+++ Data provided

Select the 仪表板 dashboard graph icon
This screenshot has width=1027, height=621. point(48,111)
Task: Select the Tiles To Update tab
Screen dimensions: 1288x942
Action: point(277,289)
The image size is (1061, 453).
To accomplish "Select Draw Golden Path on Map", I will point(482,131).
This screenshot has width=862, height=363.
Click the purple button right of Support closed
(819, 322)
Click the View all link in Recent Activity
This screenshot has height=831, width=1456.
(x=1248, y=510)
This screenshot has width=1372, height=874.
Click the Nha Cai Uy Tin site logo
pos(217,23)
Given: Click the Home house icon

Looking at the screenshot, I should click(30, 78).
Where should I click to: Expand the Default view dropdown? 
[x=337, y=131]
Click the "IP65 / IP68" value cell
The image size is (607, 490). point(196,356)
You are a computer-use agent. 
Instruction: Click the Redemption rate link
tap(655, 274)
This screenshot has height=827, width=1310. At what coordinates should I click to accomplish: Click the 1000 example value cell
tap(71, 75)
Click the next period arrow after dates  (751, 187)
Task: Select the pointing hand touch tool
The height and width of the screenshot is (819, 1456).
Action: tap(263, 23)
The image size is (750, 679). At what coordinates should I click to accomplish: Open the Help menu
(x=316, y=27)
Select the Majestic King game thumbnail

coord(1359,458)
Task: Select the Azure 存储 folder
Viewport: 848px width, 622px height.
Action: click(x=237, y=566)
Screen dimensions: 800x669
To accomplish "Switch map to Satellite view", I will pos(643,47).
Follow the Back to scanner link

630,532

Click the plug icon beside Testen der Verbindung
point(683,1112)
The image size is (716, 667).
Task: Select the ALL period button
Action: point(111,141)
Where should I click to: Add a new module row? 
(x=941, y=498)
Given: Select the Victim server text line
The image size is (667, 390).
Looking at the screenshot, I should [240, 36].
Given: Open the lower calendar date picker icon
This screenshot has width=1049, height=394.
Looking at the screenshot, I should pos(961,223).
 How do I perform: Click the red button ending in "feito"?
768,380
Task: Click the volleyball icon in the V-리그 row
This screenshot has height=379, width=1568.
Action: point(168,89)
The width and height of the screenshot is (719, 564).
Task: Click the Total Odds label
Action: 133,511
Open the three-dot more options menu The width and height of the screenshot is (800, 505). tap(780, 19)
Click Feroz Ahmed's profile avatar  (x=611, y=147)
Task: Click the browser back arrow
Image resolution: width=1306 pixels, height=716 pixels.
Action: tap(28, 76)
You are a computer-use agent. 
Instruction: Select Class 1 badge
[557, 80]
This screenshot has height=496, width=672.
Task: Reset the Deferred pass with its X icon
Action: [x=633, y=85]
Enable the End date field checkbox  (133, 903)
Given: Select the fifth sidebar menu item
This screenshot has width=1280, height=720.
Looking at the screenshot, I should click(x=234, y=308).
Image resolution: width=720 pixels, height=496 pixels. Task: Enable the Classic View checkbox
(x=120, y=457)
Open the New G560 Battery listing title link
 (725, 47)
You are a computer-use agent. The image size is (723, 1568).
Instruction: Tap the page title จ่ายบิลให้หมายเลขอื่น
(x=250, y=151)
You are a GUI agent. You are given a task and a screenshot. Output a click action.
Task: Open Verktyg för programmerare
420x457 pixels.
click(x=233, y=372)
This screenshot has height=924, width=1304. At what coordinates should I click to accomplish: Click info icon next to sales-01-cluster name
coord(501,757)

++++++

• Brief: All of the entries above should be written out again exactly.

• Exercise answer:
Select the 仪表板 dashboard graph icon
This screenshot has width=1027, height=621. point(48,111)
Task: Select the Tiles To Update tab
Screen dimensions: 1288x942
Action: point(277,289)
The image size is (1061, 453).
To accomplish "Select Draw Golden Path on Map", I will point(482,131).
This screenshot has width=862, height=363.
Click the purple button right of Support closed
(819, 322)
Click the View all link in Recent Activity
This screenshot has height=831, width=1456.
(x=1248, y=510)
This screenshot has width=1372, height=874.
Click the Nha Cai Uy Tin site logo
pos(217,23)
Given: Click the Home house icon

Looking at the screenshot, I should click(30, 78).
Where should I click to: Expand the Default view dropdown? 
[x=337, y=131]
Click the "IP65 / IP68" value cell
The image size is (607, 490). point(196,356)
You are a computer-use agent. 
Instruction: Click the Redemption rate link
tap(655, 274)
This screenshot has height=827, width=1310. At what coordinates should I click to accomplish: Click the 1000 example value cell
tap(71, 75)
Click the next period arrow after dates  (751, 187)
Task: Select the pointing hand touch tool
The height and width of the screenshot is (819, 1456).
Action: tap(263, 23)
The image size is (750, 679). At what coordinates should I click to accomplish: Open the Help menu
(x=316, y=27)
Select the Majestic King game thumbnail

coord(1359,458)
Task: Select the Azure 存储 folder
Viewport: 848px width, 622px height.
Action: click(x=237, y=566)
Screen dimensions: 800x669
To accomplish "Switch map to Satellite view", I will pos(643,47).
Follow the Back to scanner link

630,532

Click the plug icon beside Testen der Verbindung
point(683,1112)
The image size is (716, 667).
Task: Select the ALL period button
Action: point(111,141)
Where should I click to: Add a new module row? 
(x=941, y=498)
Given: Select the Victim server text line
The image size is (667, 390).
Looking at the screenshot, I should [240, 36].
Given: Open the lower calendar date picker icon
This screenshot has width=1049, height=394.
Looking at the screenshot, I should pos(961,223).
 How do I perform: Click the red button ending in "feito"?
768,380
Task: Click the volleyball icon in the V-리그 row
This screenshot has height=379, width=1568.
Action: point(168,89)
The width and height of the screenshot is (719, 564).
Task: Click the Total Odds label
Action: 133,511
Open the three-dot more options menu The width and height of the screenshot is (800, 505). tap(780, 19)
Click Feroz Ahmed's profile avatar  (x=611, y=147)
Task: Click the browser back arrow
Image resolution: width=1306 pixels, height=716 pixels.
Action: tap(28, 76)
You are a computer-use agent. 
Instruction: Select Class 1 badge
[557, 80]
This screenshot has height=496, width=672.
Task: Reset the Deferred pass with its X icon
Action: [x=633, y=85]
Enable the End date field checkbox  (133, 903)
Given: Select the fifth sidebar menu item
This screenshot has width=1280, height=720.
Looking at the screenshot, I should click(x=234, y=308).
Image resolution: width=720 pixels, height=496 pixels. Task: Enable the Classic View checkbox
(x=120, y=457)
Open the New G560 Battery listing title link
 (725, 47)
You are a computer-use agent. The image size is (723, 1568).
Instruction: Tap the page title จ่ายบิลให้หมายเลขอื่น
(x=250, y=151)
You are a GUI agent. You are given a task and a screenshot. Output a click action.
Task: Open Verktyg för programmerare
420x457 pixels.
click(x=233, y=372)
This screenshot has height=924, width=1304. At what coordinates should I click to accomplish: Click info icon next to sales-01-cluster name
coord(501,757)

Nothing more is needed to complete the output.